Ordination Class of 2024: Deacon Giovanni Argote

This is the sixth article in a series profiling the 11 men who will be ordained to the priesthood for the Archdiocese of Boston at the Cathedral of the Holy Cross on May 25, 2024.

CHESTNUT HILL -- "Why are you so happy?"

When he was in his early 20s and still living in his native Colombia, Deacon Giovanni Argote asked his pastor that question.

The pastor replied that if Deacon Argote wanted to learn what made him so happy, he should spend the day with him. Deacon Argote followed his pastor as he visited the sick at a hospital, heard confessions, and celebrated Mass. After Mass, a homeless man entered the church and asked for money. The pastor gave him all of the money he had, without asking what he needed it for.

"Giovanni," he said, "when you have the opportunity to give, give. Because, later on, you may have the opportunity to give, but you may not have the willingness to give."

Deacon Argote was so moved by the experience that, in 2012, he joined a seminary in Colombia. Two years later, he moved to Boston to begin studying at Redemptoris Mater Seminary in Chestnut Hill. This year, he will be ordained to the priesthood. He currently serves as a transitional deacon at Immaculate Conception Parish in Revere.

"This is what the Lord wants me to do," Deacon Argote, now 34, told The Pilot.

He said that God and his priestly formation at Redemptoris Mater have given him "many gifts."

"First to know myself, to know who I am, to know the love of the Lord," he said, "has given me such a joy that I'm looking forward to the priesthood."

When he was a boy, growing up in the city of Valledupar, Colombia, Deacon Argote never expected to become a priest. He lived with his mother, grandmother, and sister. His father was away in another city, studying to become a doctor. Deacon Argote described his childhood as pleasant, but he missed his dad.

"I had a little bit of resentment of my father," he said, "but later on, the Lord gave me the grace to reconcile with my father, to speak to him, to have a beautiful relationship with him."

The young Deacon Argote was not active in his faith, but that changed when he discovered the Neocatechumenal Way at the age of 15.
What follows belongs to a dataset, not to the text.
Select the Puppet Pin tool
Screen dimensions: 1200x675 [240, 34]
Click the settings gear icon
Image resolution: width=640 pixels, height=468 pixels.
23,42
"From that moment, the church has been like a mother to me," he said. "Since that moment, I have learned to, first of all, know that God loves me as I am."
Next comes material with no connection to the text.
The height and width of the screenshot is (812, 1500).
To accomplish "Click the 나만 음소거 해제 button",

He now finds great joy in telling people that God loves them just the way they are. He told many people that, during his time as a missionary in California, he was touched by the experiences and suffering of those he served.

"Just to bring them the word of the Lord, to tell them that God loves them, was enough for them to come to life again," he said.
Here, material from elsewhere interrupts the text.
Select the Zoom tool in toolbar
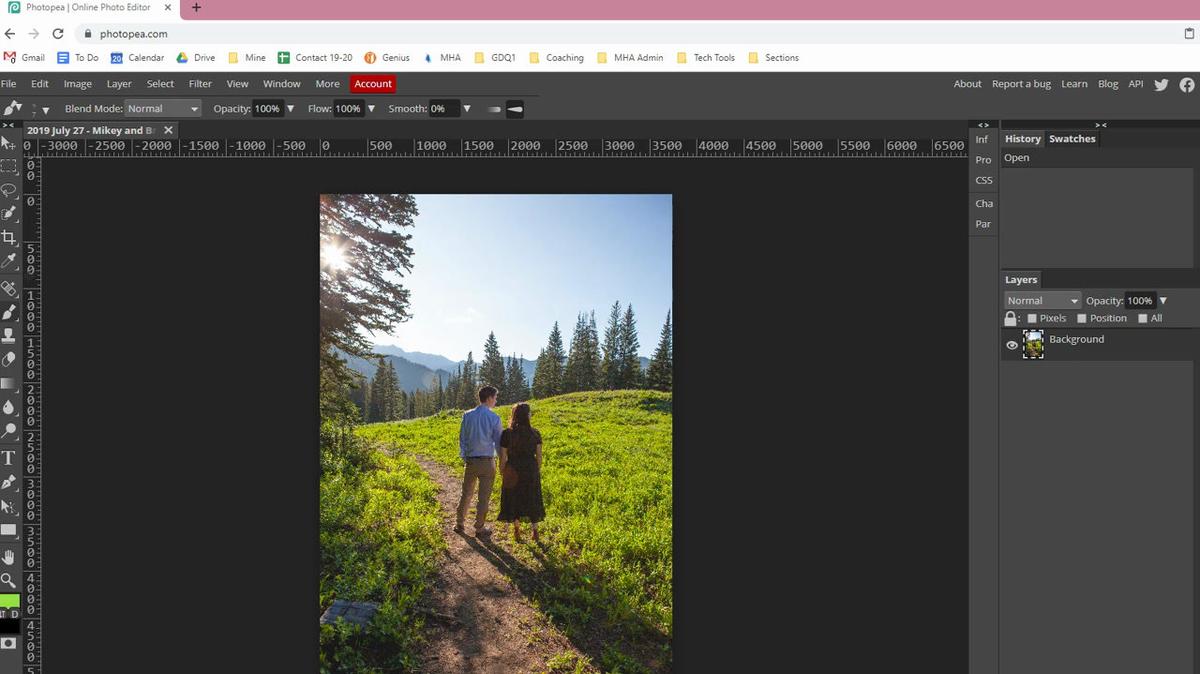The image size is (1200, 674). pos(9,580)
Around the same time that he joined the Neocatechumenal Way, Deacon Argote felt a calling to the priesthood, but he didn't act on it. A few years later, he had that fateful meeting with his pastor.

"Since that moment, I said, 'I want this happiness, I want this,'" he recalled. "And then the Lord, little by little, has been helping me to see the vocation to the priesthood."

When he moved to Boston, Deacon Argote spoke no English -- and, after growing up in the heat of Valledupar, he was totally unprepared for the Boston winter. His formators helped him learn English, and the seminary's rector, Father Antonio Medeiros, taught him that "God is a father, and I am not alone."

"I have learned that, with God, everything is possible," he said. "Everything is possible. And this certainty is what gave me the joy to keep going forward with this vocation, to be disposed to give my life for the people. And also, I have to be disposed to serve the people, because God has served me before, through the community, through the church. And this is a gift that the church has given to me, and I'm willing to give it freely to everyone."